Blair Barnett wrote:
Greetings, We have a multi-threaded application that runs on an embedded Linux platform. In the past, the application was built with a 3.3.2 GNU gcc compiler and ran on a PXA-based system running Linux 2.4.27. We built a SEGV signal handler that we armed in each thread's main() function. This signal handler simply called the libc backtrace() function. This scenario worked very well for our device beta test by non-technical users. Whenever the system crashed via segv we squirreled away the information on the device and retrieved it at convenient times, namely when the device was connected to our server over a wireless network.
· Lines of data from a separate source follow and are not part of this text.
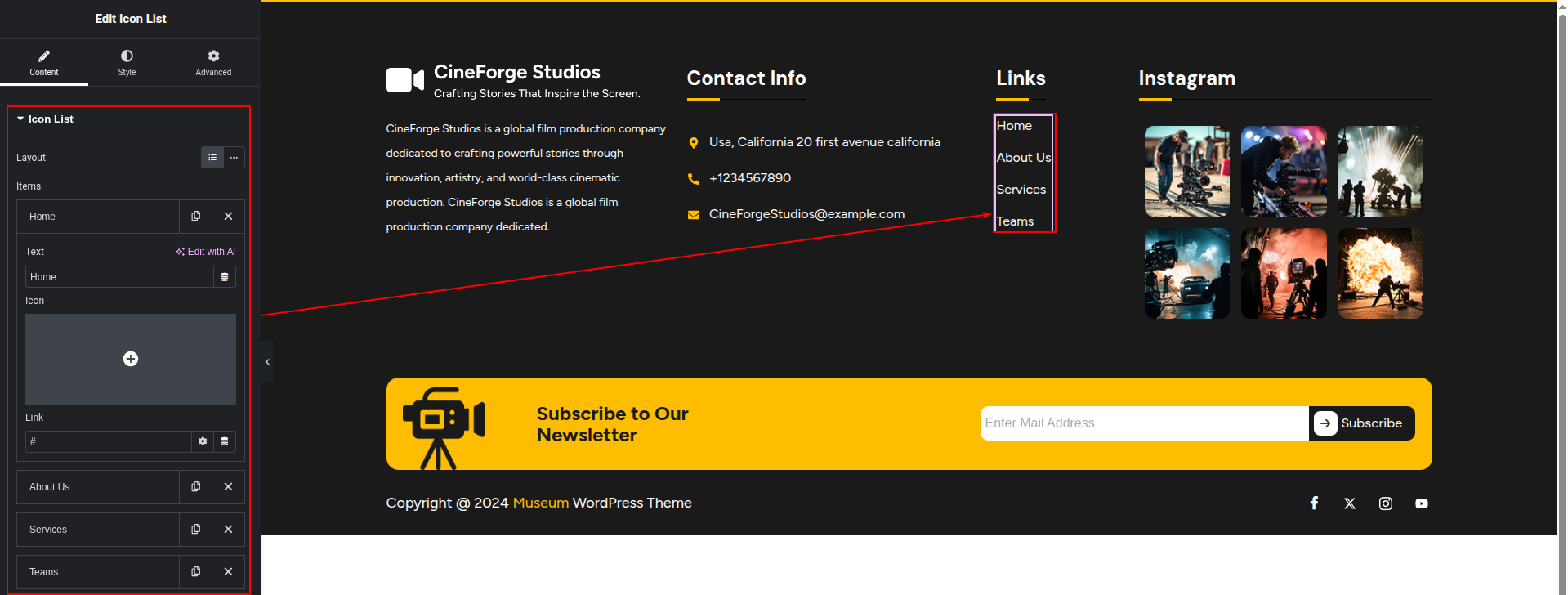Image resolution: width=1568 pixels, height=595 pixels.
Task: Switch to the Style tab
Action: click(x=127, y=62)
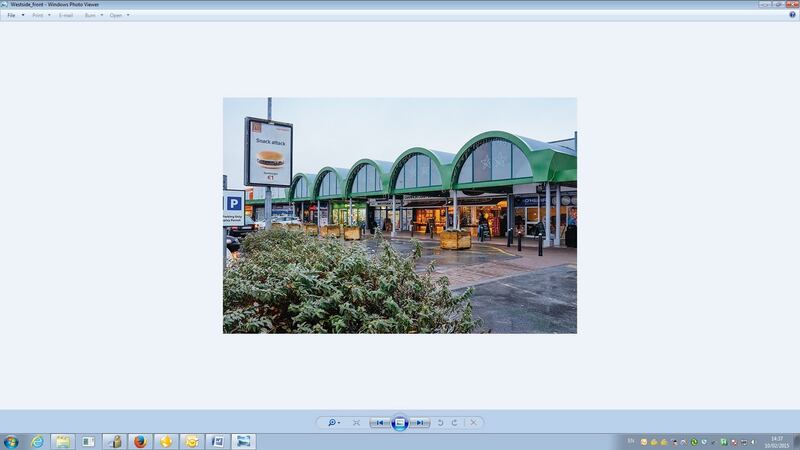Viewport: 800px width, 450px height.
Task: Open Firefox from the taskbar
Action: (x=140, y=441)
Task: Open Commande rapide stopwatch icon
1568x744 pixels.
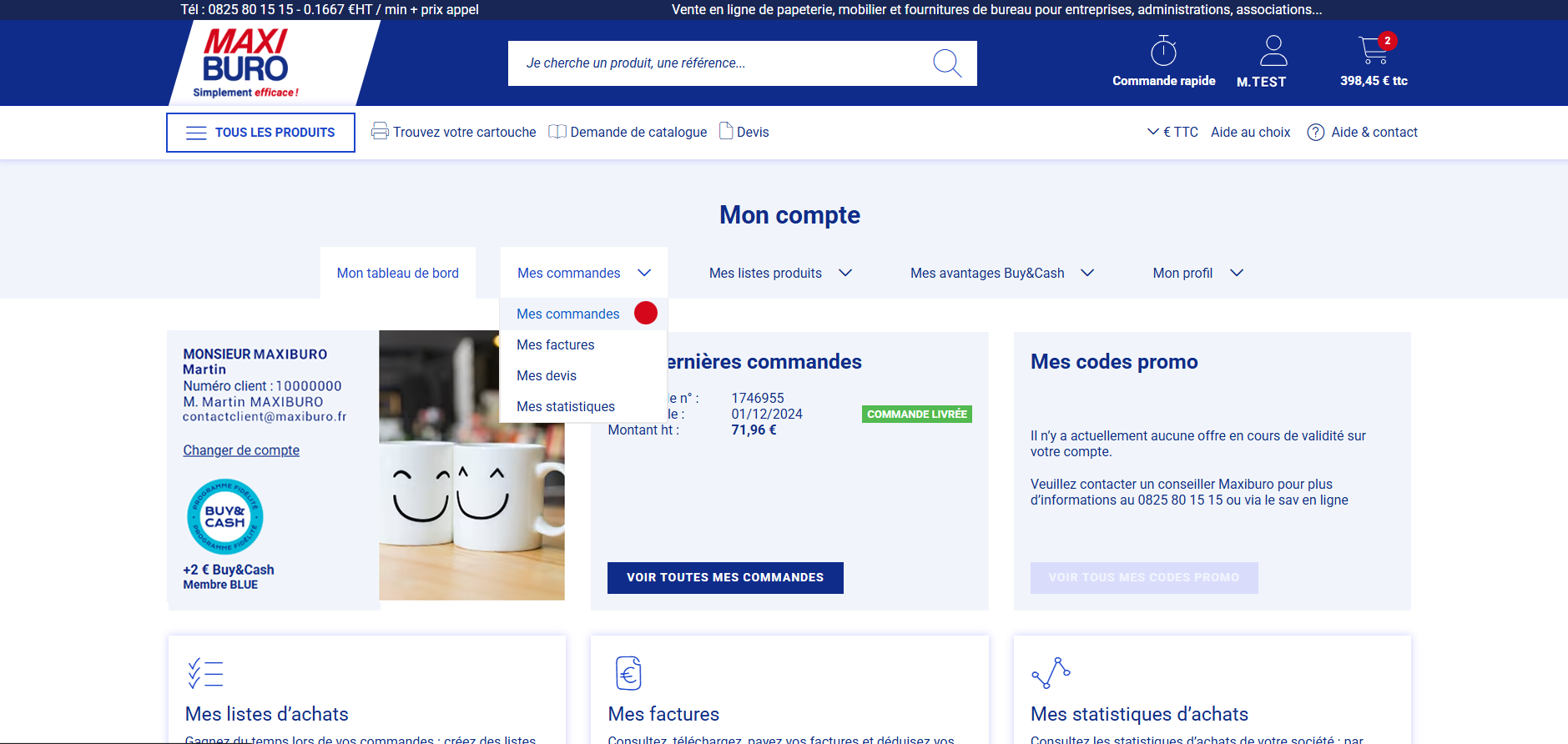Action: (1163, 52)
Now, we're moving to a new platform, although it's still ARM-based, running Linux 2.6.21. Our application has been ported to GNU GCC 4.1.1. What we have discovered is that backtrace() doesn't work under 4.1.1, so we can't do the same thing we did under 3.3.2. We found two patches to 4.1.1: http://gcc.gnu.org/ml/gcc-patches/2006-06/msg00357.html and http://www.ecos.sourceware.org/ml/libc-ports/2006-06/msg00045.html When we applied these patches to gcc 4.1.1, backtrace() tended to work a little better, but what we've noticed is that the backtrace is still inconsistent at unwinding the frame pointer, and the registers and program context tended to be those from the signal handler, which was NOT the case under 3.3.2. We need a way to fix this problem, if a solution exists. One solution we tried was to build our own backtrace() function showed inconsistent results, and it would be much better if we leveraged the libc backtrace function. Another solution was to fork gdb in batch mode in the signal handler, instead of calling backtrace(). This solution was also sub-optimal, producing inconsistent backtraces and, in addition, this requires gdb on the embedded device, which is space inefficient. I've included a test program (not muti-threaded) that we have used to test various solutions. If you have a solution to this problem, please let us know. If you need any more information, please let us know.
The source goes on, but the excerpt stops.